Смерть не пугала, а именно злила. Бесила, — тем, что сама назначала срок. Безо всякого учёта Буслаевой воли.
Зотик нашёл его на вокзале, в крапивных порослях за дальним почтово-багажным ангаром. Влипнув спиной в жёлто-крашенную кирпичную стену, Буслай, судорожно давясь, загонял в себя остатки водки из плоской гранёной бутылки. Удерживая ладонью рвоту, скосил слёзно блестящие глаза на набегающего старичка:
— Это вторая. Так что доза для моего нынешнего веса уже почти летальная. Ха-ха, щас как полечу!
— Господи! Иисусе Христе! Ну что ж ты, дурья башка, делаешь? — Зотик вырвал бутылку, бросил под ноги, зачем-то начал топтать. — Расточись! Расточись!
— Сказано тебе: я уже летальный. — Хохотнув, Буслай взмахнул руками и закаркал. Но тут же, сгибаясь от боли, нутряно закашлялся.
— Что ж ты чудишь, горе-горькое, что ты себя мытаришь? Пойдём-ка, сынок, домой.
Буслая качнуло-откинуло:
— Нет у меня никакого дома. Никогда не было. И меня тоже не было.
— Господи, помилуй. Да какие же ты, Олежек, глупости мелешь?
— Следа за мной нет! Ни дома, ни дерева. Ни сына. Сдохну, и — пустота.
Он жестом фокусника вынул из-за спины бутылку:
— Всё, отец, последняя. И привет, курносенькая! Встречай!
Винтовая пробка никак не поддавалась распухшим пальцам, и Буслай зачертыхался от получавшейся неэффектности самоубийства. Зотик с каким-то смешным подскоком набросился на него, ухватился за рукава и изо всех сил дёрнул. Бутылка звякнула отбитым донышком, и меж ног борющихся мгновенно расплылась вонючая лужа.

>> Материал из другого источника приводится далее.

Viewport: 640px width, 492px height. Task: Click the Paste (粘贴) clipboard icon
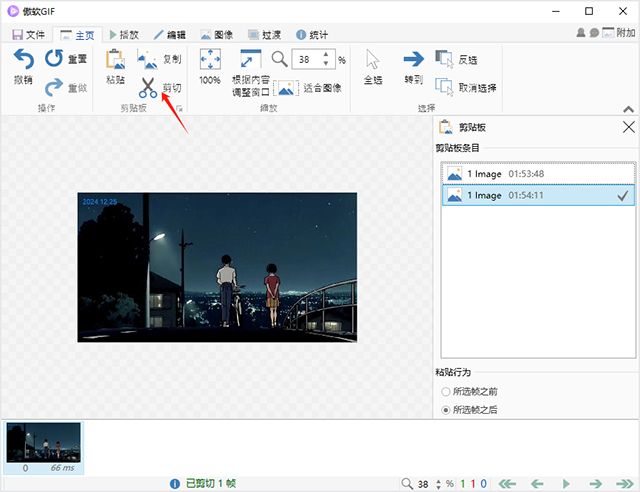click(116, 60)
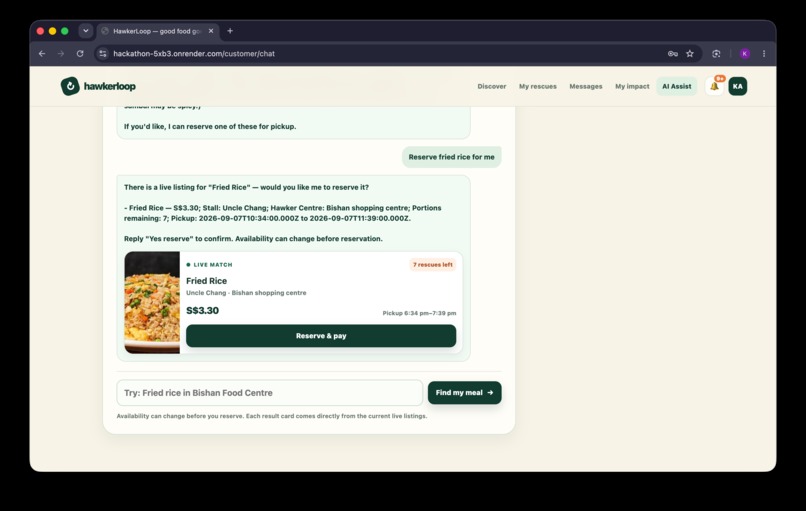806x511 pixels.
Task: View site information in the address bar
Action: [x=103, y=53]
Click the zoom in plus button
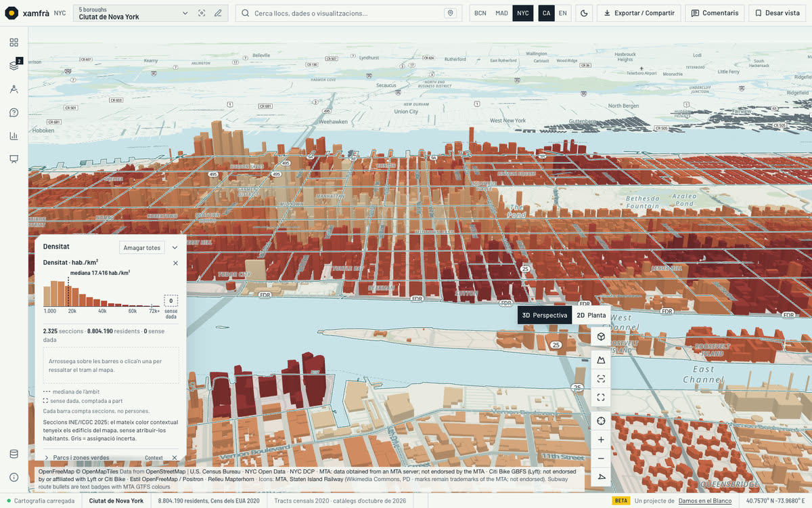Viewport: 812px width, 508px height. [x=601, y=440]
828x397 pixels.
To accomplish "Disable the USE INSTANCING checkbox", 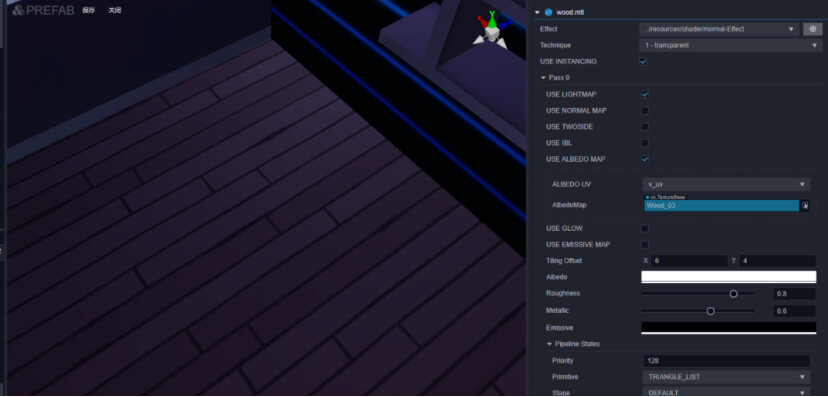I will (644, 62).
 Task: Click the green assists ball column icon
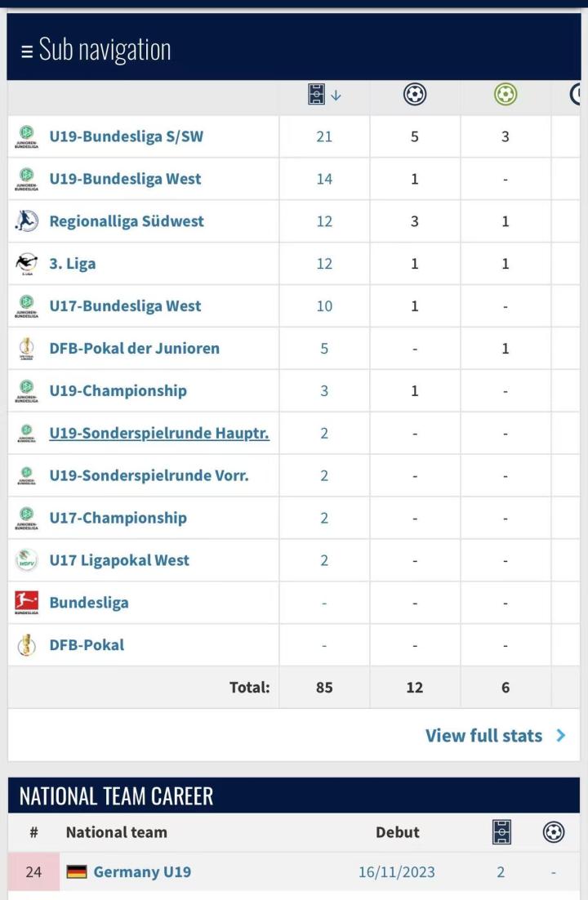pyautogui.click(x=506, y=94)
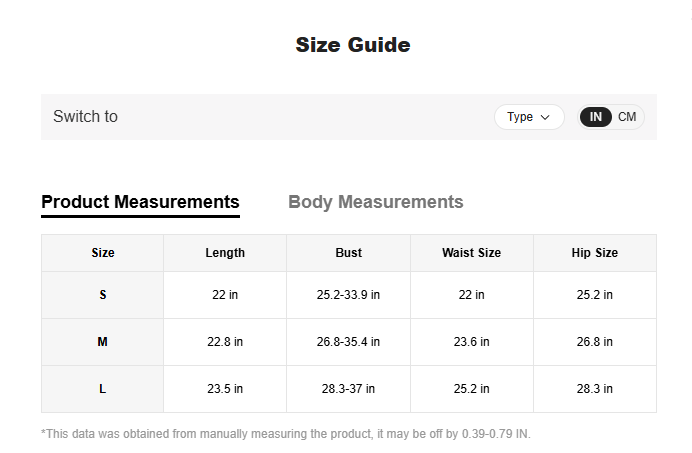Switch units to CM
692x453 pixels.
coord(627,117)
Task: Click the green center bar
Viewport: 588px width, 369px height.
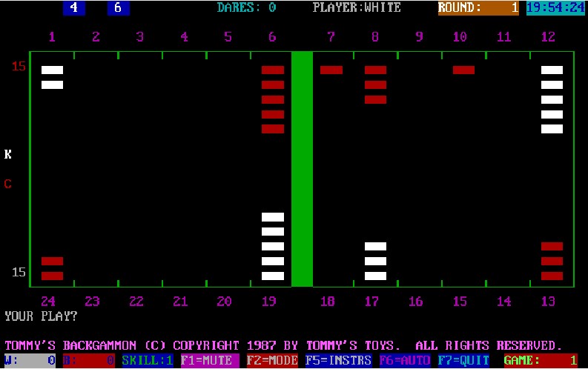Action: pyautogui.click(x=302, y=169)
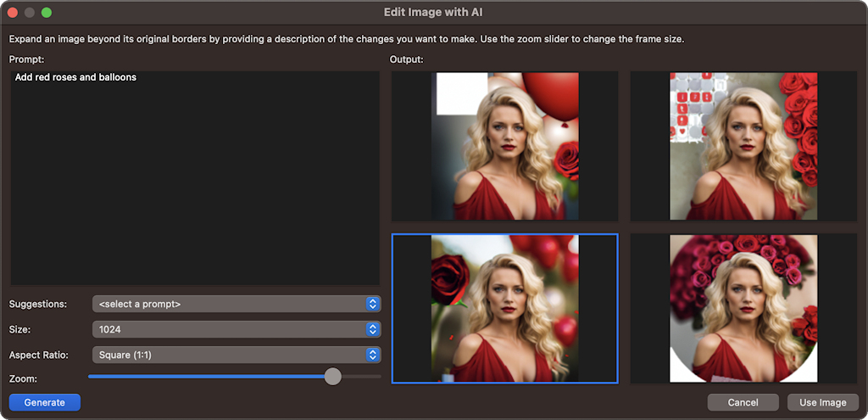Click the chevron icon on Aspect Ratio field
The height and width of the screenshot is (420, 868).
[372, 355]
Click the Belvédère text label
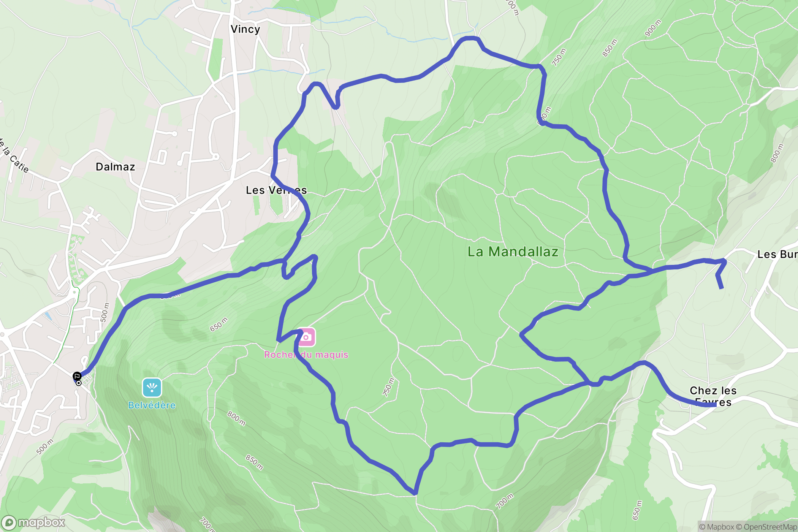Screen dimensions: 798x532 (x=152, y=405)

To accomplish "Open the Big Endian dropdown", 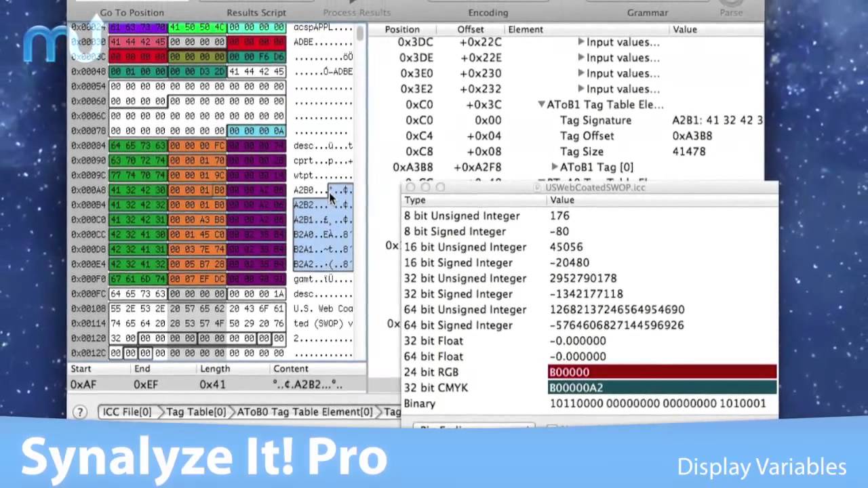I will [x=475, y=428].
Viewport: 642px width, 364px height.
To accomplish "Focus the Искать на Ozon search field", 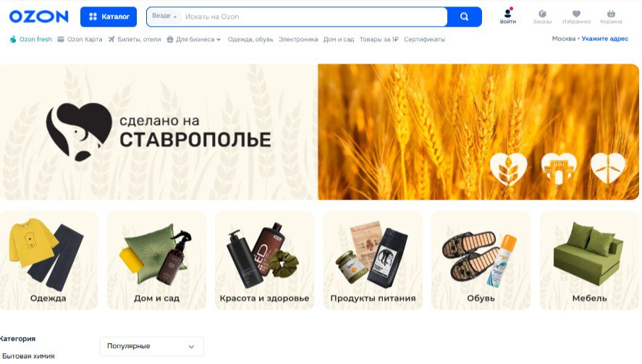I will 313,17.
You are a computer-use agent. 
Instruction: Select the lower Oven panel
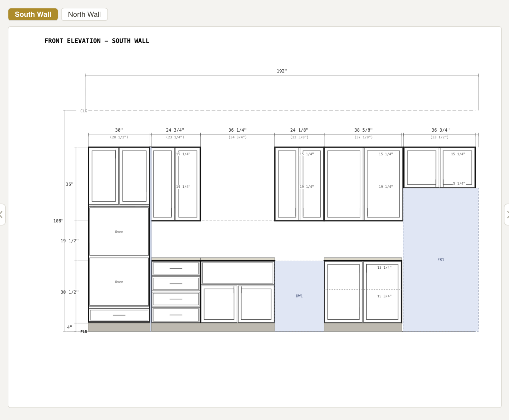(x=119, y=282)
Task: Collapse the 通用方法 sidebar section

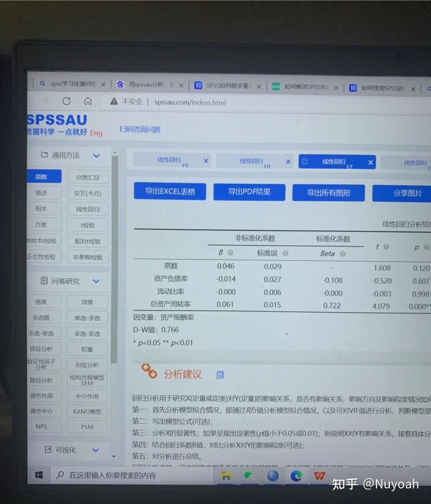Action: click(96, 156)
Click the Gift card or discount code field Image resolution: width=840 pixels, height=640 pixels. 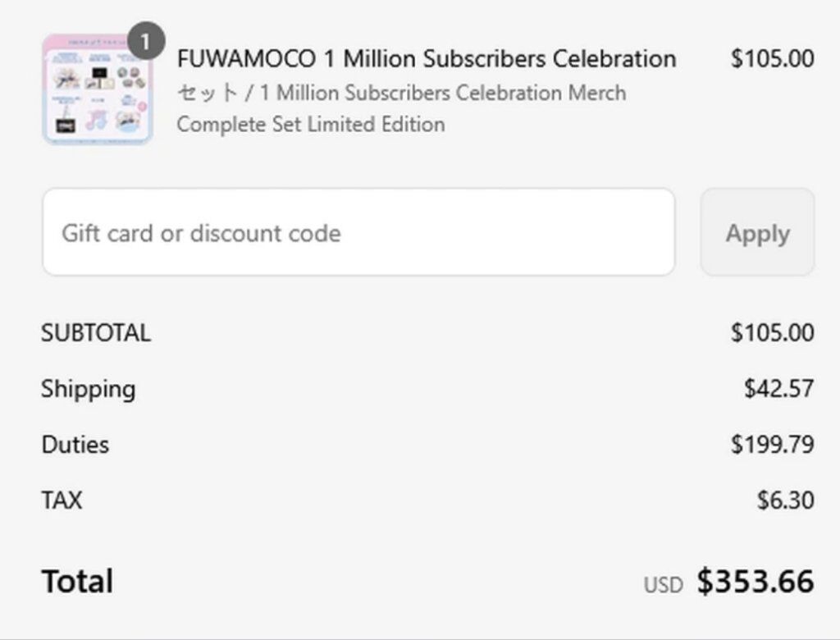358,232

Замерев, они, яростно дыша, несколько секунд всматривались друг в друга. Затем Буслаево левое плечо медленно приспустилось.
Под хлёстким ударом Зотик слёг как скошенный.
Зло дошагав почти до угла ангара, Буслай вдруг притормозил, повернулся к стене. Упершись ладонями, быстро согнулся. Вырвало с кровью.
Отеревшись и отдышавшись, поворотился. Нетвёрдо, но с ускорением двинулся назад. И, руки за спину, навис над присевшим уже Зотиком. Отчётливо, совершенно тем же, как два года назад — не своим — хрипловатым голосом спросил:
— Что, отец, довёл? Вот теперь всему и конец.
Зотик, придерживая вспухшую правую щёку, чуть слышно залепетал:
— Да воскреснет Бог, и расточатся врази Его… И да бежат от лица Его ненавидящие Его… Яко тает воск от лица огня…
Буслая от поясницы к затылку протянуло судорогой. Горбясь и кривясь нутряной болью, зажимая уши большими пальцами, он начал медленно опускаться. А Зотик продолжал молиться всё громче и громче:
— Радуйся Пречестной и Животворящий Кресте Господень! Прогоняй бесы силою распятого на тебе…
Буслая окончательно придавило к земле, и, под явственным насилием сгибаясь-разгибаясь, он тыкался и тыкался лбом в водочную лужу. Но голос исходил прежний, чёткий:
— Ты почему смерти не позволяешь? Тогда спасал, теперь?
— И ныне! И присно! И во веки веков! Аминь! — Закончил Зотик молитву почти в крик, широко крестя себя и Буслая.
С колен они опять всматривались друг в друга. И вдруг Зотик осторожно положил свои лёгкие ладошки на Буслаевы плечи и почти улыбнулся, вздёрнув лопнувшую губу:
— Олежек, ведь то не я — то Господь наш, Иисус Христос тебя живит. Не перебить человеку милости Его.
И, притянув к груди сотрясаемую прорвавшимися рыданиями голову, вздохнул:
— Ох, горе ты, горькое! Только не пей больше, не унижай в себе Бога. И будет тебе жизнь. Долгая!